TASK INSTRUCTIONS :: Would you reproduce the entries exactly, including every line?

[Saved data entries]

------------------------------------

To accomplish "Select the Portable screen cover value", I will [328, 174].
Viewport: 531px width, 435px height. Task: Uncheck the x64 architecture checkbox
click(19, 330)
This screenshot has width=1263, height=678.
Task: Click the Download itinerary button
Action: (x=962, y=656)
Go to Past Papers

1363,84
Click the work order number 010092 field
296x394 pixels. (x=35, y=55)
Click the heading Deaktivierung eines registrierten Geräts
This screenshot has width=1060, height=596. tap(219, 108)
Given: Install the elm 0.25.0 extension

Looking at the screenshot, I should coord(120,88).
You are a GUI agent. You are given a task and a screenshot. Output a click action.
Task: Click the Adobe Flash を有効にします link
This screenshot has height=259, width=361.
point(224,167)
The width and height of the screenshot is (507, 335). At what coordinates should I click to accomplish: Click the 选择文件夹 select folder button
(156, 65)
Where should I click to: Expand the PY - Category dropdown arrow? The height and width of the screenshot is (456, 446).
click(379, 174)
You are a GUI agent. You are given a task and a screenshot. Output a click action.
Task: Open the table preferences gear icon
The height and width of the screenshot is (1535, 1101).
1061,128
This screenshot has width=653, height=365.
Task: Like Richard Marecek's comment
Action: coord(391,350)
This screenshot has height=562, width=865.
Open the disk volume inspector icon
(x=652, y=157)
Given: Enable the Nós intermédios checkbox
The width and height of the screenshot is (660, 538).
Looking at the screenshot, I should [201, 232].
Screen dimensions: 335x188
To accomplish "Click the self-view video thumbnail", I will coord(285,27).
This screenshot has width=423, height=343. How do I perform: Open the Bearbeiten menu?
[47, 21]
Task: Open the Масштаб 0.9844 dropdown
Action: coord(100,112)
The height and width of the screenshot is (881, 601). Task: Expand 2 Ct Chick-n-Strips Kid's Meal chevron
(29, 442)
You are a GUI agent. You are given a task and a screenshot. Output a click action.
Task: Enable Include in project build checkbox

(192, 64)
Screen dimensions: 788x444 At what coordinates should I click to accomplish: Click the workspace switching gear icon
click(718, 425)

------------------------------------

SOLUTION TO THIS TASK ::
To accomplish "Select the Portable screen cover value", I will [328, 174].
Viewport: 531px width, 435px height. Task: Uncheck the x64 architecture checkbox
click(19, 330)
This screenshot has width=1263, height=678.
Task: Click the Download itinerary button
Action: (x=962, y=656)
Go to Past Papers

1363,84
Click the work order number 010092 field
296x394 pixels. (x=35, y=55)
Click the heading Deaktivierung eines registrierten Geräts
This screenshot has width=1060, height=596. tap(219, 108)
Given: Install the elm 0.25.0 extension

Looking at the screenshot, I should coord(120,88).
You are a GUI agent. You are given a task and a screenshot. Output a click action.
Task: Click the Adobe Flash を有効にします link
This screenshot has height=259, width=361.
point(224,167)
The width and height of the screenshot is (507, 335). At what coordinates should I click to accomplish: Click the 选择文件夹 select folder button
(156, 65)
Where should I click to: Expand the PY - Category dropdown arrow? The height and width of the screenshot is (456, 446).
click(379, 174)
You are a GUI agent. You are given a task and a screenshot. Output a click action.
Task: Open the table preferences gear icon
The height and width of the screenshot is (1535, 1101).
1061,128
This screenshot has width=653, height=365.
Task: Like Richard Marecek's comment
Action: coord(391,350)
This screenshot has height=562, width=865.
Open the disk volume inspector icon
(x=652, y=157)
Given: Enable the Nós intermédios checkbox
The width and height of the screenshot is (660, 538).
Looking at the screenshot, I should [201, 232].
Screen dimensions: 335x188
To accomplish "Click the self-view video thumbnail", I will coord(285,27).
This screenshot has width=423, height=343. How do I perform: Open the Bearbeiten menu?
[47, 21]
Task: Open the Масштаб 0.9844 dropdown
Action: coord(100,112)
The height and width of the screenshot is (881, 601). Task: Expand 2 Ct Chick-n-Strips Kid's Meal chevron
(29, 442)
You are a GUI agent. You are given a task and a screenshot. Output a click action.
Task: Enable Include in project build checkbox

(192, 64)
Screen dimensions: 788x444 At what coordinates should I click to accomplish: Click the workspace switching gear icon
click(718, 425)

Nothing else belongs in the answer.